Keywords: membrane protein, protein folding, transmembrane helices, translocon
Membrane proteins are very important biomedically and are genomically abundant (Stevens and Arkin 2000). Genomic analyses suggest that they account for ~30% of all proteins. However, there are currently only 68 high-resolution transmembrane structures (including homologs) in the Protein Data Bank from a total of over 21,000 entries. The scarceness of membrane protein structures reflects the difficulties in expressing transmembrane proteins in recombinant systems and in applying crystallographic and NMR structure determination procedures to samples containing both the transmembrane protein and the lipid bilayer (or a bilayer substitute). Often the only alternative open to the elucidation of transmembrane protein structure is theoretical analyses, albeit employed with limited structural constraints, for example from cryoelectron microscopy, infrared labeling, and knowledge-based constraints.
Transmembrane domains are sympathetic to theory-based modeling. The structural arrangement of a helix bundle self-satisfies its backbone hydrogen bonding with a single type of secondary structure. Given protein sequence data, these hydrophobic transmembrane helices are the most accurately predicted structural elements and, by virtue of being a bundle, the domain has a predictable topology within the confines of the plane of the lipid bilayer.
However, due to the relatively poor structural representation, homology modeling has been much less successful in transmembrane proteins than in globular aqueous domains. There is a lack of both homologous structures and transmembrane environment-specific substitution data. As a consequence, knowledge-based constraints for transmembrane domains tend to be more based upon the properties of the amino acid residues involved. Such parameters include hydrophobicity (Rees et al. 1989), evolutionary preservation (Stevens and Arkin 2001), and spatial complementarity (Treutlein et al. 1992).

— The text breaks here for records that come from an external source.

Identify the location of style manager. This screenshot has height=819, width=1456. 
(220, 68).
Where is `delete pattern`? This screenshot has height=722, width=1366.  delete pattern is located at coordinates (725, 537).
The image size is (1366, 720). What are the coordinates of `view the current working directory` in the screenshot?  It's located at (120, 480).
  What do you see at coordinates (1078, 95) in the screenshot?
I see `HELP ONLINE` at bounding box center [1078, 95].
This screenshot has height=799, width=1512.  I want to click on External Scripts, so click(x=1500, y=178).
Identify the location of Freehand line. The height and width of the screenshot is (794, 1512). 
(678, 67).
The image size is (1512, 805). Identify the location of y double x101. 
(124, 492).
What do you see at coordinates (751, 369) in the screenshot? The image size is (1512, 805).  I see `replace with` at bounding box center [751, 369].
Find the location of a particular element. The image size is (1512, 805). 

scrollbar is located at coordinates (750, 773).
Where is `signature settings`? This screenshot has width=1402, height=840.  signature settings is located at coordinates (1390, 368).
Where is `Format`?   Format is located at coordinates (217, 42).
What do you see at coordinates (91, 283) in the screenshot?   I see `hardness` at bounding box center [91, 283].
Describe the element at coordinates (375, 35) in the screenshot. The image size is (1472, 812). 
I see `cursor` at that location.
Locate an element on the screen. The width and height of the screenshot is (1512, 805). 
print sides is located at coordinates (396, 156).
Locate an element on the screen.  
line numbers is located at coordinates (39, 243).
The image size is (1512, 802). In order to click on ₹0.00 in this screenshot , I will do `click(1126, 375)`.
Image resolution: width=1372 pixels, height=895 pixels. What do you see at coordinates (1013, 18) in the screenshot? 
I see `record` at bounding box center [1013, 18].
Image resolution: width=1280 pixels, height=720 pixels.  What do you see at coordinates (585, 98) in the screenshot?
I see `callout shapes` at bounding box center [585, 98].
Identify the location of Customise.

The analyses presented herein attempt to demonstrate the spatial distribution of transmembrane domain characteristics that make them amenable to knowledge-based modeling. Specifically we aim to discover whether any distinction can be made between different folding classes of helix-helix interfaces that are consistent with the folding pathway of the domain. By investigating the known structures of α-helical membrane proteins, we have analyzed the amino acid propensities of interacting surfaces within and between transmembrane subunits.
The most notable model for the folding and oligomerization of membrane proteins presented thus far was by Popot and Engelman (1990). In this two-stage model, stage one is the independent formation of the membrane spanning helices, described in terms of equilibria between the aqueous and lipid environments and the folded and unfolded helices. Stage two is the association of these helices within the lipid bilayer to form a polytopic membrane domain, described in terms of the equilibrium between separate and associated helices. This latter stage may involve the association of helices from more than one molecule, that is, oligomerization.
By taking account of these statistical analyses, and by making careful consideration of the current experimental results pertaining to the folding and insertion of α-helical transmembrane domains, an in vivo folding model arises. This new model extends from the two-stage model (Popot and Engelman 1990). It attempts to highlight how the prediction of polytopic transmembrane domain structure is intimately linked to the paths that one or more protein chains follow when they fold into their final forms, within the confines of a lipid bilayer.
Materials and methods
Structural databases
PDB structures
The basis for the following analyses is a database of high-resolution protein structures from the Protein Data Bank (Bernstein et al. 1977) that possess an oligomeric transmembrane domain, with more than one transmembrane α-helix. These structures have been determined to a resolution better than 3.5 Å (in the case of X-ray structures) and are nonhomologous. It is notable that halorhodopsin shares a degree of sequence similarity with bacteriorhodopsin, and as such has been excluded from consideration. The PDB structures considered are listed below.
Glycophorin A (1AFO; MacKenzie et al. 1997)
Cytochrome Bc1 Complex (1BGY; Iwata et al. 1998)
Kcsa Potassium Channel (1BL8; Doyle et al. 1998)
Bacteriorhodopsin (1C3W; Luecke et al. 1999)
Calcium ATPase (1EUL; Toyoshima et al. 2000)
Rhodopsin (1F88; Palczewski et al. 2000)
Sensory Rhodopsin II (1H68; Royant et al. 2001)
Multidrug Efflux Transporter Acrb (1IWG; Murakami et al. 2002)
Aqp1 Water Channel (1J4N; Sui et al. 2001)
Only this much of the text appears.